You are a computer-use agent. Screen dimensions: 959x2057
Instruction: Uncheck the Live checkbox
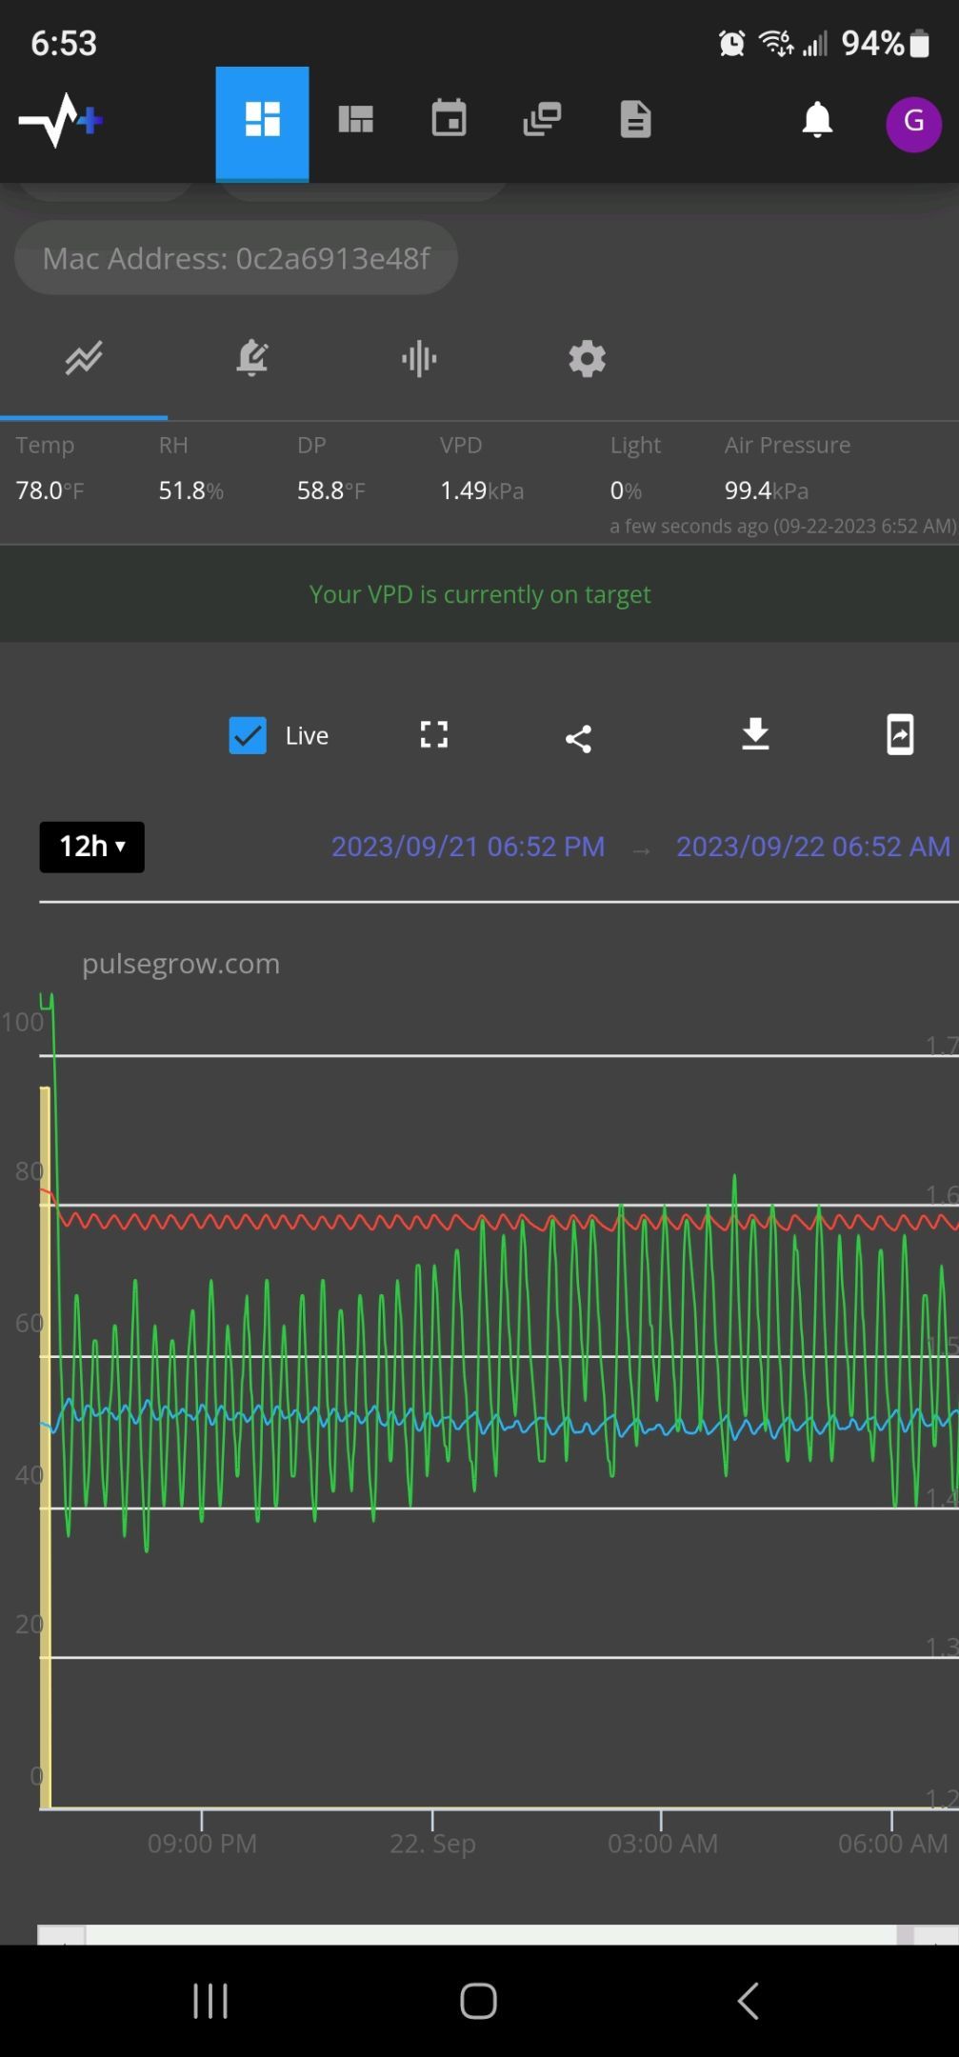[248, 735]
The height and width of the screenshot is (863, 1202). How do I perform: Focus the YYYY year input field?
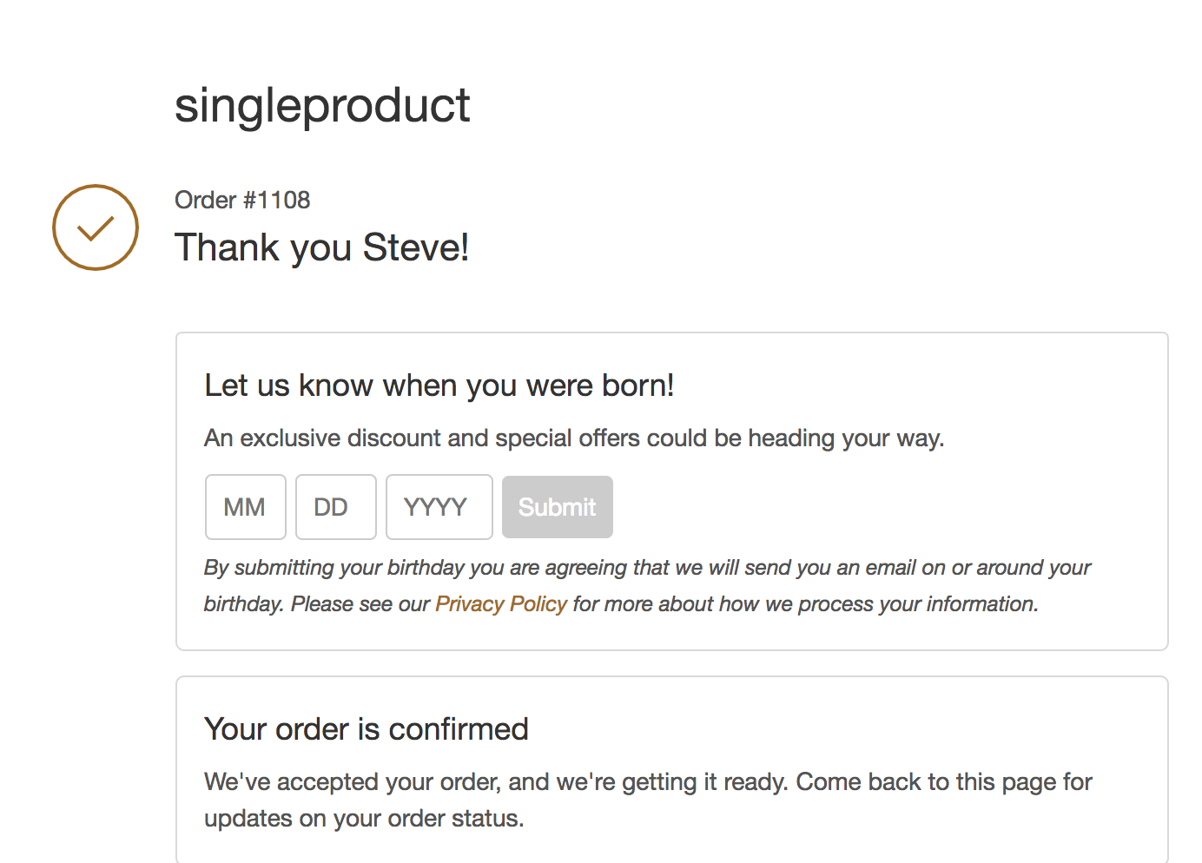[439, 507]
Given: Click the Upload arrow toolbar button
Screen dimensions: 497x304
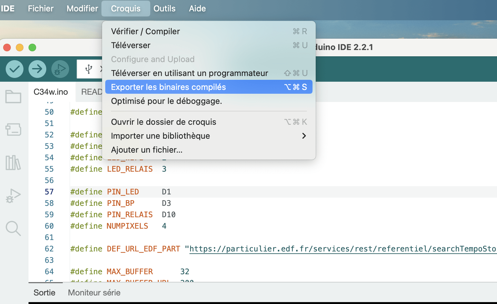Looking at the screenshot, I should pos(37,69).
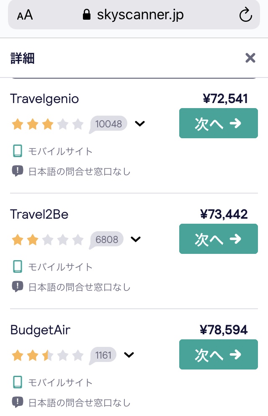Expand Travel2Be rating details chevron

tap(136, 239)
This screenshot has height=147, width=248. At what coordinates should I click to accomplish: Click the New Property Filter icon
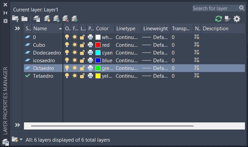(15, 19)

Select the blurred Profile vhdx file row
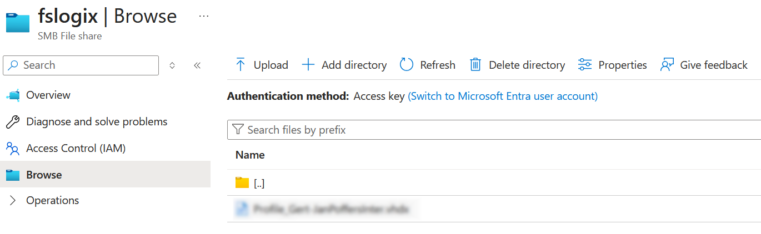pyautogui.click(x=331, y=209)
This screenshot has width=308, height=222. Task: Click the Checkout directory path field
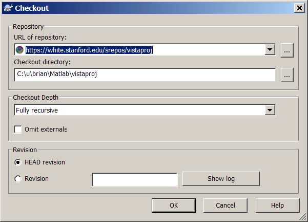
* * * * * * * * *
:: What needs to be done ::
Return the material line for line, from its beginning to the line that contains "Given: Click the Upload arrow toolbar button", with the pictures left out.

:: Task output ::
You are a computer-use agent. Screen dimensions: 959x2057
Instruction: Uncheck the Live checkbox
[248, 735]
The height and width of the screenshot is (863, 1202). How do I perform: Focus the YYYY year input field?
[439, 507]
Given: Click the Upload arrow toolbar button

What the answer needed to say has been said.